„Ist sie eigentlich Autistin?“

… das wurde ich häufiger gefragt in letzter Zeit, wenn ich über Saskia gesprochen habe. Von Ärzt:innen, Therapeut:innen, Menschen aus dem schulischen Umfeld, Leuten, die mit Autisten arbeiten… Also vermutlich nicht völlig aus der Luft gegriffen.

Tja.

Was antwortet man dann? „Offiziell nicht.“ Wir haben jedenfalls keine entsprechende Diagnose. Der beste Ehemann von allen und ich sind uns relativ sicher, dass Saskia irgendwo ins autistische Spektrum passt, aber die Sache mit der Diagnostik ist nicht so einfach.
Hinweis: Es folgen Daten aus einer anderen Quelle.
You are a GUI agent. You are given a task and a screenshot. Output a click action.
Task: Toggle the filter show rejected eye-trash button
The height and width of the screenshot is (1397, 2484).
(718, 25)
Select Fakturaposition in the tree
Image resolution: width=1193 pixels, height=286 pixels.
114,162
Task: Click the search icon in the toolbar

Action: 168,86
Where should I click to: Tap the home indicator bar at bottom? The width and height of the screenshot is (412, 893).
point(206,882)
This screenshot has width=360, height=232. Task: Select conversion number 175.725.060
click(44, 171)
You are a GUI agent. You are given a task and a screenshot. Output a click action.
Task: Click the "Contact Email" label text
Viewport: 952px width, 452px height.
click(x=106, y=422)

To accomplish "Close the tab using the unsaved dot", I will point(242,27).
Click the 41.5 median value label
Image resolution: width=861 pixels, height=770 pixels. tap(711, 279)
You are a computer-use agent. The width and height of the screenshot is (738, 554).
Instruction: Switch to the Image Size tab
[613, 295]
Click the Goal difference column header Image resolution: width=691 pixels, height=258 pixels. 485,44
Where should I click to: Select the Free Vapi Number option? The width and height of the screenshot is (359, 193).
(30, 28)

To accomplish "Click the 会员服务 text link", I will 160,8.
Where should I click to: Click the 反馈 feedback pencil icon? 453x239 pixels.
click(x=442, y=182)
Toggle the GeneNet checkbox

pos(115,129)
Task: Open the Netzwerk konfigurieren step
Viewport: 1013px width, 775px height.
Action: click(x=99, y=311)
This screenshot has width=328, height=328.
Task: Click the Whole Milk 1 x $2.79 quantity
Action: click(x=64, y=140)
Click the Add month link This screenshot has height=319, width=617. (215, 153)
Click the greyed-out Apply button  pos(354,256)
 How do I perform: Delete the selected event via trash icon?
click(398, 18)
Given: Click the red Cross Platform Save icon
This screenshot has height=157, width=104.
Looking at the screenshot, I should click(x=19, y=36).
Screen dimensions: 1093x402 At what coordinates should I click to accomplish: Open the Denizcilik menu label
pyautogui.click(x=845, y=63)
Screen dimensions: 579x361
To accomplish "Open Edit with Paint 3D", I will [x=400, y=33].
Die letzten Psychologen, die sich damit beschäftigen sollten, überreichten uns zahlreiche Fragebögen und machten in den Einzelterminen mit Saskia dann lieber allgemeine Intelligenztests. Fragebögen, bei denen es u.a. (in weiten Teilen) um Saskias Verhalten im Alter von 4-5 Jahren ging – erstens ist das über 10 Jahre her, zweitens (und wesentlich gravierender): Damals ging es ihr extrem schlecht – sie saß buchstäblich sabbernd im Rollstuhl, da war quasi gar nichts mit Verhalten.

Ohne Diagnose aber auch keine entsprechende Therapie und ohne Therapie kommen wir irgendwie nicht weiter.